Progress made on California's Fawn Fire that displaced thousands
REDDING, Calif. - Firefighters gained the upper hand on Sunday on a forest fire that displaced thousands of people and destroyed more than 100 buildings near Shasta Lake in Northern California.
Lighter winds and cooler temperatures slowed the Fawn Fire as it moves toward the shores of California’s largest man-made lake and away from populated areas north of the city of Redding, allowing crews to increase containment to 35%, the California Department of Forestry and Fire Protection said in a statement.
The fire at one point threatened 9,000 buildings, but the number dropped to 2,340 on Sunday.
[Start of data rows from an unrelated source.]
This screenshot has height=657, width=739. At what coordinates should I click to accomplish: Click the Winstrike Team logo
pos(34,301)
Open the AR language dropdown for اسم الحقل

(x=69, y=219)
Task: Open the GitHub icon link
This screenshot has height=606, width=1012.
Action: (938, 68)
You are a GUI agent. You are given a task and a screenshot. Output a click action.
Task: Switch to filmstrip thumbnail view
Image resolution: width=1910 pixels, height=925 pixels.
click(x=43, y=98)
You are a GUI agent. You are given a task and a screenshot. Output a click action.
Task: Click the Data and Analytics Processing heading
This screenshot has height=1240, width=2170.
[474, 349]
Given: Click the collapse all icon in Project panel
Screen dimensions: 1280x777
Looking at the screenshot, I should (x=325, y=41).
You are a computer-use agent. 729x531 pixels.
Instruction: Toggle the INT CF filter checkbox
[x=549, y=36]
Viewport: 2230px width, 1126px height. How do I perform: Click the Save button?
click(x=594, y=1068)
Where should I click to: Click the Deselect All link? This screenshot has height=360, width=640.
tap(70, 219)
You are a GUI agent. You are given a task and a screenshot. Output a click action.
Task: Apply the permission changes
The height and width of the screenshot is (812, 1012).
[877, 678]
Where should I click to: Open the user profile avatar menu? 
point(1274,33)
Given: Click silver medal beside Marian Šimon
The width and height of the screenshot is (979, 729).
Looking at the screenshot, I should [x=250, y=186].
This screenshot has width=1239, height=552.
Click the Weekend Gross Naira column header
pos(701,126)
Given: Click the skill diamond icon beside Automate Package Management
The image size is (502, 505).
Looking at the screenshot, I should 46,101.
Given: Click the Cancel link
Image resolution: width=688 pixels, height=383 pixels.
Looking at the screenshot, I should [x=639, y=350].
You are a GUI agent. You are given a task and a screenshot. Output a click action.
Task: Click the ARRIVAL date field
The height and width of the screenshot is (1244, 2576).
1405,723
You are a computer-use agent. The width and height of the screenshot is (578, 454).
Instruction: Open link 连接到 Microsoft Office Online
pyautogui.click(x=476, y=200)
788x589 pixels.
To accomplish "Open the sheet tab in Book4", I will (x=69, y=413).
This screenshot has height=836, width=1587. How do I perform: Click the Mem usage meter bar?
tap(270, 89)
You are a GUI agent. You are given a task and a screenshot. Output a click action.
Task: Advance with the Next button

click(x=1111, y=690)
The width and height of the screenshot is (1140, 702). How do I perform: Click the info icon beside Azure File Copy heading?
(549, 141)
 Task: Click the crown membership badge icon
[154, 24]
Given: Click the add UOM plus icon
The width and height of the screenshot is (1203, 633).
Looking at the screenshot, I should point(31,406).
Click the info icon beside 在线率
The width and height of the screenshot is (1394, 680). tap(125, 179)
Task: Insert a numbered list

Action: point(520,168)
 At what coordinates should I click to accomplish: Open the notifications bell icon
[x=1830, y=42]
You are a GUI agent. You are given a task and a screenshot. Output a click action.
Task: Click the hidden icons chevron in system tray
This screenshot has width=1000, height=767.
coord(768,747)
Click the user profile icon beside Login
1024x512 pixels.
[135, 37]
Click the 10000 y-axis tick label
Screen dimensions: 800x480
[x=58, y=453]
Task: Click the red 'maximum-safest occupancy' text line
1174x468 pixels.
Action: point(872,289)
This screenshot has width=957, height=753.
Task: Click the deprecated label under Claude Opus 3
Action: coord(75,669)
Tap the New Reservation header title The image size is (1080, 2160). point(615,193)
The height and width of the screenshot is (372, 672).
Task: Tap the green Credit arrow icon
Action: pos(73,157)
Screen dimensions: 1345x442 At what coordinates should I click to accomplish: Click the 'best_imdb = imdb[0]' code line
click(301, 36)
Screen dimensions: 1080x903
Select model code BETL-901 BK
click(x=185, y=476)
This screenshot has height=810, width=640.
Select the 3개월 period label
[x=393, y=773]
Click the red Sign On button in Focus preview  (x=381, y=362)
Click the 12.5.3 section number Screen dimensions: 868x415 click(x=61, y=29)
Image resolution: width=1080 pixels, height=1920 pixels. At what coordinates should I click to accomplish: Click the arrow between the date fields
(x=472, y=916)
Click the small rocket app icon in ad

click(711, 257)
Light rain was in the forecast for Monday. Fire officials said crews will begin taking advantage of the calmer weather to conduct back burns near the lake to expand the control lines, the Record Searchlight reported.
"We’re going to hold it. It’s going to be done this week," Bret Gouvea, chief of CalFire’s Shasta-Trinity unit, said at a community meeting Saturday night.
Initial assessments found that 131 homes and other buildings had burned, CalFire said. That number was likely to change as teams go street by street surveying the destruction.
Authorities have arrested a 30-year-old woman on suspicion of starting the blaze that erupted Wednesday and grew explosively in hot and gusty weather in the region about 200 miles northeast of San Francisco.
Alexandra Souverneva, of Palo Alto, was charged Friday with felony arson to wildland with an enhancement because of a declared state of emergency in California, Shasta County District Attorney Stephanie Bridgett said.
Souverneva pleaded not guilty. She is also suspected of starting other fires in Shasta County and throughout the state, Bridgett said. It wasn’t immediately known if she has an attorney who could speak on her behalf.
The Fawn Fire has charred more than 13 square miles of heavy timber.
It’s the latest destructive blaze to send Californians fleeing this year. Fires have burned more than 3,750 square miles (9,712 square kilometers) so far in 2021, destroying more than 3,200 homes, commercial properties and other structures.
Those fires include a pair of big forest blazes burning for more than two weeks in the heart of giant sequoia country on the western slope of the Sierra Nevada. More than 1,700 firefighters battled the KNP Complex Fires, which covered 70 square miles (181 square kilometers) by Sunday.
Nearby, the Windy Fire grew significantly Saturday as it made uphill runs and winds blew embers that ignited spot fires. The blaze ignited by lightning on Sept. 9 has scorched 122 square miles of trees and brush on the Tule River Indian Reservation and in Sequoia National Forest. Containment shrunk from 5% to 2% Sunday.
A historic drought in the American West tied to climate change is making wildfires harder to fight. It has killed millions of trees in California alone. Scientists say climate change has made the West much warmer and drier in the past 30 years and will continue to make weather more extreme and wildfires more frequent and destructive.